In allegato il parere del CNF al Ministero della giustizia sullo schema di regolamento per l'esercizio della professione forense
toga appesa su libreria

Di Marina Crisafi - No alla cancellazione dall'albo se non si è pagata la Cassa forense o i contributi al Consiglio dell'ordine. Ampia possibilità di provare “con ogni mezzo” l'esercizio continuativo abituale ed effettivo della professione, considerando “presuntivi” e non assoluti i requisiti previsti dal regolamento. Tempi ragionevoli a disposizione degli avvocati per l'eventuale “sanatoria” finalizzata ad evitare la cancellazione dall'albo.
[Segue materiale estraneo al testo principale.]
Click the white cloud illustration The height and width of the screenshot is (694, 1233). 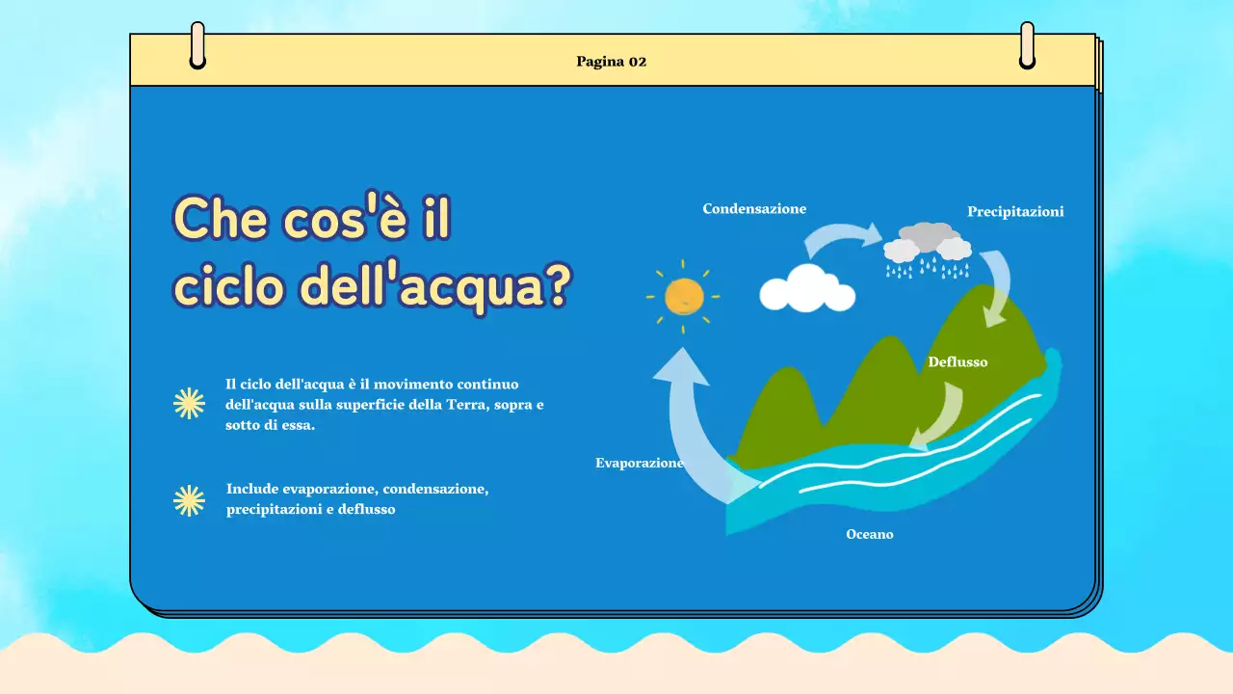[x=807, y=288]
Sono queste le tre principali proposte di modifica suggerite, con parere (qui sotto allegato), dal Consiglio Nazionale Forense allo schema di regolamento del Ministero della giustizia sull'accertamento dell'esercizio della professione forense.
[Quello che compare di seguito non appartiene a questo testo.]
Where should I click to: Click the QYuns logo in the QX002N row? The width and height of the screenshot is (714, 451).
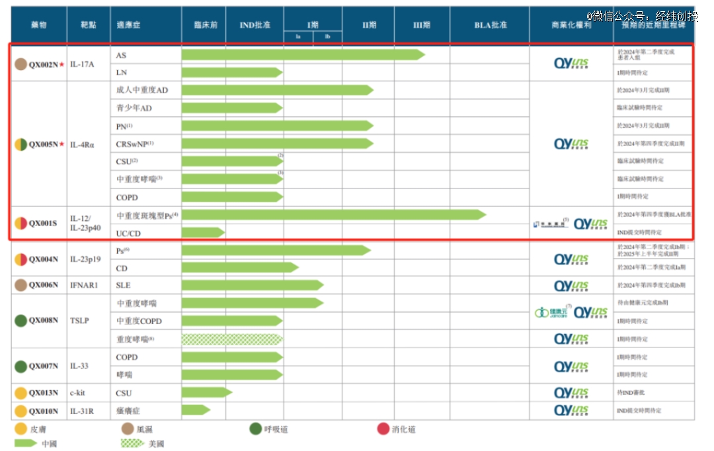coord(571,63)
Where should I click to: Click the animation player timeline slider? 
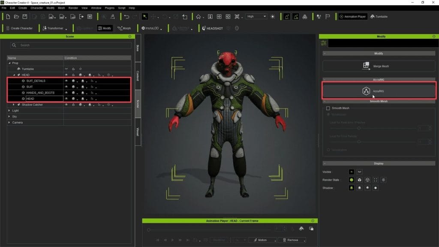(210, 230)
Il regolamento, inviato nei mesi scorsi al Cnf per il necessario ma non vincolante parere, prevede che per continuare ad essere avvocati, l'esercizio della professione sia “effettivo, continuativo, abituale e prevalente” (leggi “Niente più avvocati a tempo perso. Ecco le future regole per l'esercizio della professione”).

Ciò significa dimostrare la presenza dei seguenti 8 requisiti, a pena di cancellazione dall'albo:

- essere titolare di partita Iva attiva;

- avere l'uso di locali e di (almeno) un'utenza telefonica destinati allo svolgimento dell'attività professionale, anche associata;

- aver trattato almeno cinque affari l'anno anche se conferiti da altro professionista;

- possedere una pec regolarmente comunicata al Consiglio dell'Ordine;

- aver assolto gli obblighi di aggiornamento professionale;

- disporre di una polizza assicurativa a copertura della responsabilità civile derivante dall'esercizio della professione;

- avere pagato i contributi annuali dovuti al Consiglio dell'Ordine;

- avere pagato i contributi alla Cassa di Previdenza Forense.

Requisiti che hanno gettato nel “panico” l'intera categoria e che ora il CNF mira a “limare” per evitare conseguenze troppo penalizzanti per gli avvocati.

Le proposte del CNF incidono direttamente e preliminarmente sugli ultimi due requisiti con la richiesta al Ministero di eliminare qualsiasi riferimento al reddito, anche indiretto (come l'essere in regola con i pagamenti di Cassa e COA), quale conditio sine qua non per la permanenza nell'albo.

Ma non solo. Anche sui primi due requisiti, il Consiglio interviene proponendo che la titolarità di partita Iva e l'utilizzo dei locali siano considerati validi anche se non posseduti “a titolo personale”, ma derivanti dalla partecipazione dell'avvocato ad una società o ad una associazione professionale.

Più in generale, il CNF chiede che tutti i requisiti siano valutati in via “presuntiva” e non assoluta, prevedendo che l'avvocato possa provare con ogni mezzo l'esercizio effettivo, abituale e continuativo della professione con un congruo termine per dimostrare la sussistenza dei requisiti richiesti (attualmente la bozza prevede che l'avvocato possa presentare osservazioni a seguito delle verifiche entro trenta giorni).

Il parere del CNF non è vincolante e spetterà al Ministero decidere ma il Consiglio avverte: si tratta di modifiche essenziali per “conciliare la natura liberale della professione forense con la garanzia di effettività e continuità del suo esercizio a giovamento degli assistiti/clienti ma anche degli stessi avvocati che devono poter operare in un mercato professionale non “gonfiato” e con una competizione più trasparente e corretta”.